Gadolinium and gadoteric acid exposure induce long-term down-regulation in erythroid-related genes
DOI:
https://doi.org/10.48797/sl.2024.227Keywords:
PosterAbstract
Background: Gadolinium-based contrast agents (GBCA) differ in their potential to release gadolinium [Gd (III)], known to be toxic. Gadoteric acid (Gd-DOTA) is a macrocyclic GBCA, with a more stable structure. After GBCA exposure, Gd (III) retention in red blood cells (RBC) and kidney has been reported [1,2]. Nephrogenic systemic fibrosis, a severe condition found in renal disease patients exposed to GBCA, is associated with decreased hemoglobin (Hb) levels [3]. Objective: To evaluate the long-term effects of Gd (III) and Gd-DOTA exposure on erythropoietic function, using an animal model. Methods: In a long-term study (20 weeks after exposure), male Wistar rats were divided in 3 groups (n=10 each): exposure to a single dose (0.1 mmol/kg) of Gd (III), of Gd-DOTA or vehicle (control). At the end of the protocol, blood and renal tissue were collected; erythrogram was determined, and next-generation sequencing analysis was employed to evaluate differential gene expression of kidney tissue transcriptome. Results: Gd (III) group presented significantly lower RBC and hematocrit values, and higher mean cell hemoglobin concentration (MCHC) and a trend towards lower Hb levels; Gd-DOTA group presented trends to similar changes, without reaching statistical significance. In both groups, down-regulation of HBA1 (encodes Hb subunit alpha 1), HBB(encodes Hb subunit beta) and SLC4A1 (encodes band 3, a transmembrane chloride/bicarbonate anion exchanger1, found in RBC and kidney) genes was observed. Conclusions: Single exposure to free Gd (III) induced long-term down-regulation in erythroid-related genes that may underly erythropoietic and erythrocyte disturbances, as suggested by less RBC and increased MCHC. Although only alteration tendencies in these biomarkers were observed, exposure to Gd-DOTA showed the same genes downregulation. Further studies are necessary to confirm gene expression data through qPCR, to better understand the interplay between Gd (III) and erythropoiesis, and to evaluate Gd-DOTA safety.

* Problem statement:
In the abstract on gadolinium exposure, what single dose did the rats receive? The material is separate from the abstract above.

* Extracted entries:
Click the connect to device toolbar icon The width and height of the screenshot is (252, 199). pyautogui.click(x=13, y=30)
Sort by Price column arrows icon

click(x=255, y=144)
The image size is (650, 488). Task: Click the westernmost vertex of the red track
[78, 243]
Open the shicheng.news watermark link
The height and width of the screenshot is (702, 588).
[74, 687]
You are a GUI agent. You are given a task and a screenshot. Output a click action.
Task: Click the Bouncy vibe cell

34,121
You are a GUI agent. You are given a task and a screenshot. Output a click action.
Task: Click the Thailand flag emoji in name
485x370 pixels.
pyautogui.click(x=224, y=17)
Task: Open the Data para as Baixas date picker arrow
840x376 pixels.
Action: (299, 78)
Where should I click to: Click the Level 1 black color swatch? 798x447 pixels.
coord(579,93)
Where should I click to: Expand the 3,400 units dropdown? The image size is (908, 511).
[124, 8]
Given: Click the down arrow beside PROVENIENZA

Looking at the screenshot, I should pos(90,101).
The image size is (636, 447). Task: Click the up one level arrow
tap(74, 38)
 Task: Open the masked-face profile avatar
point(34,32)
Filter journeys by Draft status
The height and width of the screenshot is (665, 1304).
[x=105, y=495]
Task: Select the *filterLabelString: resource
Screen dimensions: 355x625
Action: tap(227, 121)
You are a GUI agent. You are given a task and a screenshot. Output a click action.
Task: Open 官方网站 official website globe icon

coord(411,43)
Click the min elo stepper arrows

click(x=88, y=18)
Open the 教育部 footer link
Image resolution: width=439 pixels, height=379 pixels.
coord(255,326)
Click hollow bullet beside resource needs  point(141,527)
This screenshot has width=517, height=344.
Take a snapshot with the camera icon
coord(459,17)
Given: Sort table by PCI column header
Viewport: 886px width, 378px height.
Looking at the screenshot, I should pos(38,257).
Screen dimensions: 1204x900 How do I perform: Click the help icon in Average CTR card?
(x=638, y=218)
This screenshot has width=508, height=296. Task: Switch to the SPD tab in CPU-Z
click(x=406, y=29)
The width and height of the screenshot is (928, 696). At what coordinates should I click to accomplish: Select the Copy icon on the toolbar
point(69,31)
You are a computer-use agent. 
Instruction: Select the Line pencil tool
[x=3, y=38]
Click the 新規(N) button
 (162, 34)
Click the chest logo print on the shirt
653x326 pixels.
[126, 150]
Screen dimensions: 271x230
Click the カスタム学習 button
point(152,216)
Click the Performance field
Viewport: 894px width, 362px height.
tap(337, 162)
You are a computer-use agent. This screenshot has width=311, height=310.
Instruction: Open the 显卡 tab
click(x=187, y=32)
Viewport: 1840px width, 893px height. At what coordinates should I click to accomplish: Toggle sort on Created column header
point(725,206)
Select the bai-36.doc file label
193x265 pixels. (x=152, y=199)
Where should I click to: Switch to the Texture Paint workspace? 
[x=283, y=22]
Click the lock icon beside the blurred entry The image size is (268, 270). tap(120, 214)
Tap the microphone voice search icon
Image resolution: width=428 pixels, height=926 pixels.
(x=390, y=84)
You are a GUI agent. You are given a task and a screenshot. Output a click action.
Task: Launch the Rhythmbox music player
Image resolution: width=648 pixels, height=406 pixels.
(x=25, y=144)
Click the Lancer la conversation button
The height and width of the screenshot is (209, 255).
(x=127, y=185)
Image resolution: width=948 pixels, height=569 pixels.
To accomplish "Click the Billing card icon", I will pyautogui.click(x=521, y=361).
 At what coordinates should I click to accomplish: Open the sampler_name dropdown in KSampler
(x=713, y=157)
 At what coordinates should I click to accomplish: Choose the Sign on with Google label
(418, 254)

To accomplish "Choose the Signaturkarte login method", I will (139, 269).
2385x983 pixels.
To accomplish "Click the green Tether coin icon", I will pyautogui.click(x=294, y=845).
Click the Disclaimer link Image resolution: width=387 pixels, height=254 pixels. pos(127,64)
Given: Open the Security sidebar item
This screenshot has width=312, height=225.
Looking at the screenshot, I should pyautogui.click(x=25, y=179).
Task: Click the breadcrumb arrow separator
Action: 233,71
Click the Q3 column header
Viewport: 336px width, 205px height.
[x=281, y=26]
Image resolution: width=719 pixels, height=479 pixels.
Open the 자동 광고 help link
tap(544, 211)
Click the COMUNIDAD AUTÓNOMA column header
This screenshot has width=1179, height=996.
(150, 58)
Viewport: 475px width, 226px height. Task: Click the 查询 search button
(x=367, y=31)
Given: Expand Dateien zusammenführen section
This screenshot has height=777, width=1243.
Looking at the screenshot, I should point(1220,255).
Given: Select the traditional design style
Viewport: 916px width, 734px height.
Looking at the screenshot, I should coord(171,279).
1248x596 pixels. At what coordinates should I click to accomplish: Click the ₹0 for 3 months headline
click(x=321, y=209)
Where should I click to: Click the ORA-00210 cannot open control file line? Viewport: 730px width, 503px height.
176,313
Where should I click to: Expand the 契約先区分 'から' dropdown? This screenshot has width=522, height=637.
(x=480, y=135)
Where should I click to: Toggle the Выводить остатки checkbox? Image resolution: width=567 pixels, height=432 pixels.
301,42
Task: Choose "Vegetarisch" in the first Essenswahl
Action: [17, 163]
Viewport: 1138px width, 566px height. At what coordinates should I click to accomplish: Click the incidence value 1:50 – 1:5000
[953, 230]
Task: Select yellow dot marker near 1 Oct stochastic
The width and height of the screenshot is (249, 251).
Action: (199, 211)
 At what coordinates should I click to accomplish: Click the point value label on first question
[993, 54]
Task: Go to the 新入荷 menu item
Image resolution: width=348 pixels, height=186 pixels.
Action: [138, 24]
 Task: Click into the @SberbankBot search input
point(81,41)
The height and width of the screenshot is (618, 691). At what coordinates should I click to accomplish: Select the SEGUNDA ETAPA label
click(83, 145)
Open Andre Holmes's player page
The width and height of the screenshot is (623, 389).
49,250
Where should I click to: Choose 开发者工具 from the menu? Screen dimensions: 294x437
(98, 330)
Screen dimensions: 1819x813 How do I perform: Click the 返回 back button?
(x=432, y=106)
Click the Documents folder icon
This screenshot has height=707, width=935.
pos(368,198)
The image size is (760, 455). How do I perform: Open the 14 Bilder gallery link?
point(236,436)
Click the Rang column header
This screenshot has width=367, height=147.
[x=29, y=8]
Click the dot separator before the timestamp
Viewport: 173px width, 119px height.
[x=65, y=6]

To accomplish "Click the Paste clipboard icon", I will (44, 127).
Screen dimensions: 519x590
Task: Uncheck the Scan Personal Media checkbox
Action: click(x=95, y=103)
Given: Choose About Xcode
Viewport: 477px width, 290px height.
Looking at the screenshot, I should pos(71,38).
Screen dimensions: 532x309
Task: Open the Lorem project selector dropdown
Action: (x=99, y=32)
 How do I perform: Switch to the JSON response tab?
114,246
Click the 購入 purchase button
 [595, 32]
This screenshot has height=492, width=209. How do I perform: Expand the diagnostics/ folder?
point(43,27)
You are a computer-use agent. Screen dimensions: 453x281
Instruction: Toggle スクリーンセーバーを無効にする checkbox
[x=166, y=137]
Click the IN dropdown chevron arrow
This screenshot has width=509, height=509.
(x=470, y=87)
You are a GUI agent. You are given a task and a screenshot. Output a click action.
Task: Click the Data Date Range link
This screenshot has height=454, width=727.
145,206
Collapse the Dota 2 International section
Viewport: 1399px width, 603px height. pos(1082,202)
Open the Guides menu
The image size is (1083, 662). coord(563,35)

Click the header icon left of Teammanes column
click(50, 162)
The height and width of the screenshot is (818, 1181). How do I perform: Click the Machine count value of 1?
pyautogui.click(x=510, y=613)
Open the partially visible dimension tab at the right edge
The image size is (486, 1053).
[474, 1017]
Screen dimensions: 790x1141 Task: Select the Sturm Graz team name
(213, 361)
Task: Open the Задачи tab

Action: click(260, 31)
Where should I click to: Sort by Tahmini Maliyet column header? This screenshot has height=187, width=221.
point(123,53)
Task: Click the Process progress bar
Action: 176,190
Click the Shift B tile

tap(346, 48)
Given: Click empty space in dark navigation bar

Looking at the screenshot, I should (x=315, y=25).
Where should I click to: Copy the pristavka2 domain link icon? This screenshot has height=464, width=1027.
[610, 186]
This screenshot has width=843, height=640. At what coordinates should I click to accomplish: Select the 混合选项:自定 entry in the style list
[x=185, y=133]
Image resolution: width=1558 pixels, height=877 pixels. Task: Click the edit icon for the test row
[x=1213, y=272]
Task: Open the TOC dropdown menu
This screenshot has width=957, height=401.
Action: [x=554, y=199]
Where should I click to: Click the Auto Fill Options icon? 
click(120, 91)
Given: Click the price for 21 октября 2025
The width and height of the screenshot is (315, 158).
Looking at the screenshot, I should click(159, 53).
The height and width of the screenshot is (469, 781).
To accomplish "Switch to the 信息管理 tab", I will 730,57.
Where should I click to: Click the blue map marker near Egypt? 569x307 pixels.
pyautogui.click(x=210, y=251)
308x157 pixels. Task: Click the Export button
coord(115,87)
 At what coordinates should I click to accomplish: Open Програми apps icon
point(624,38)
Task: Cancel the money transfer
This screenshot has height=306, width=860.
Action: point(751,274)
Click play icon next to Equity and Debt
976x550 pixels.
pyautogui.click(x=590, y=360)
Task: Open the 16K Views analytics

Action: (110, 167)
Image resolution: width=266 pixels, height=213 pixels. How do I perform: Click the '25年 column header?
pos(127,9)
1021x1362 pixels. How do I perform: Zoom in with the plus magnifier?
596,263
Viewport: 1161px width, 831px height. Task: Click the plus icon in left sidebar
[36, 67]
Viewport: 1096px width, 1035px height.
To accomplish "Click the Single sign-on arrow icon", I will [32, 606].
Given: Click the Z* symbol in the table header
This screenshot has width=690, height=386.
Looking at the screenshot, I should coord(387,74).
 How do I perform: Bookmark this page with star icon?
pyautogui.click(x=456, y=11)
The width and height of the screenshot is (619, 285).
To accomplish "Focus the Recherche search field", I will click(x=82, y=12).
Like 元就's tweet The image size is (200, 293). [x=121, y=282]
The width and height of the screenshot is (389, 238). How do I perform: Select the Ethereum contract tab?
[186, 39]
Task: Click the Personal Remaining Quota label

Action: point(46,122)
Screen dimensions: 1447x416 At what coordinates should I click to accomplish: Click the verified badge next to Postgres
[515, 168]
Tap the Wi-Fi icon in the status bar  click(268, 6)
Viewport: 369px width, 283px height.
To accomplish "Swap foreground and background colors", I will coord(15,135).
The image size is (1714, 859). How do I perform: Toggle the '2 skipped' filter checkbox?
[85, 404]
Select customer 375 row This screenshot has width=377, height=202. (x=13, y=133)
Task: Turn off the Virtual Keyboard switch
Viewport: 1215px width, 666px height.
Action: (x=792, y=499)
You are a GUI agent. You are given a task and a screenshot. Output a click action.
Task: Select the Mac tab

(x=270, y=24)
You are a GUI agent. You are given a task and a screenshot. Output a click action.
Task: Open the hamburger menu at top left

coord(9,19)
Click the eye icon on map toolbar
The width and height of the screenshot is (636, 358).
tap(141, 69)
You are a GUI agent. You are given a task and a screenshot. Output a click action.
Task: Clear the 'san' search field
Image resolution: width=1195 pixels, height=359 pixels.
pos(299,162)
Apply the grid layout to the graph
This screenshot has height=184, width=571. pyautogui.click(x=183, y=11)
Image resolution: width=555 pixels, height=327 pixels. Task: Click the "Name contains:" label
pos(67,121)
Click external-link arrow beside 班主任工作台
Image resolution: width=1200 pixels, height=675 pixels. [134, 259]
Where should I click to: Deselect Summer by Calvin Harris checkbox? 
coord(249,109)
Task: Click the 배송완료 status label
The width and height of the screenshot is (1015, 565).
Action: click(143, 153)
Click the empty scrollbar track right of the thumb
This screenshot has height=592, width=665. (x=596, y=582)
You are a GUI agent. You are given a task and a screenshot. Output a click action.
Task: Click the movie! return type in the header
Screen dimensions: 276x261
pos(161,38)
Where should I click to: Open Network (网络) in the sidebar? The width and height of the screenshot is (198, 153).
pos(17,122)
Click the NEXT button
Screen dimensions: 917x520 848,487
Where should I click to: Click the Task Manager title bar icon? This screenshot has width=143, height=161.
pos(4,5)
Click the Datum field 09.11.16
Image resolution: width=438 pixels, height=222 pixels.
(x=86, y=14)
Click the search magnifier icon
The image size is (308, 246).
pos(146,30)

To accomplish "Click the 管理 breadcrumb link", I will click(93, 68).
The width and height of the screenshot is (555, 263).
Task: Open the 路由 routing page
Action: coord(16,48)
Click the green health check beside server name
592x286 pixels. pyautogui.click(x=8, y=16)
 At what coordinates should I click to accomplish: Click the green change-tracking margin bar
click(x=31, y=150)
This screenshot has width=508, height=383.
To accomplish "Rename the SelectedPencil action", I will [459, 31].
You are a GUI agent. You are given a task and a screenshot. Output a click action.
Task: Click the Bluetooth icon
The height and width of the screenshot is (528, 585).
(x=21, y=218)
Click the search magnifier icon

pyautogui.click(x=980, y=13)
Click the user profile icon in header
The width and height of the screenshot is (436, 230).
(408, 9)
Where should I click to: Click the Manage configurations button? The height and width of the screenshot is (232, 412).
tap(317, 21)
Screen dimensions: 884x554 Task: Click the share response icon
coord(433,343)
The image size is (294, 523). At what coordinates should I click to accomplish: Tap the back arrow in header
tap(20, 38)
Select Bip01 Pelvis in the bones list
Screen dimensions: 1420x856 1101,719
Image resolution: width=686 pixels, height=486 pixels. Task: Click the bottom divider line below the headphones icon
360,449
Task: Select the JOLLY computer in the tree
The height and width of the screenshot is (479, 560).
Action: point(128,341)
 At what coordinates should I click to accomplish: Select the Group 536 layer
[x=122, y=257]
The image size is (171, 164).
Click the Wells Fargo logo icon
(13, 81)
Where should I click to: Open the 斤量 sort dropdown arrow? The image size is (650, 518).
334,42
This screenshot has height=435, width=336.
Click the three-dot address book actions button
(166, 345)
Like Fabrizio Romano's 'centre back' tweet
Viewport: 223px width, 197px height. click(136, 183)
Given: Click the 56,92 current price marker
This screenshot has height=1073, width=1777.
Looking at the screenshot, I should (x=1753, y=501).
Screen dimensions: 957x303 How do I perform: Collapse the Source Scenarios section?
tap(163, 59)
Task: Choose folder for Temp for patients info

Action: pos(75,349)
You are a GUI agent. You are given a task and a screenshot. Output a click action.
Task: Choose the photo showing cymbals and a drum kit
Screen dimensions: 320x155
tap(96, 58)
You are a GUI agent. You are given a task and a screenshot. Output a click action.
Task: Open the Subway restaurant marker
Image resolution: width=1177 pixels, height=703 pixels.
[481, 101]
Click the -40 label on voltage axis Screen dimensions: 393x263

* The answer:
0.1 mmol/kg.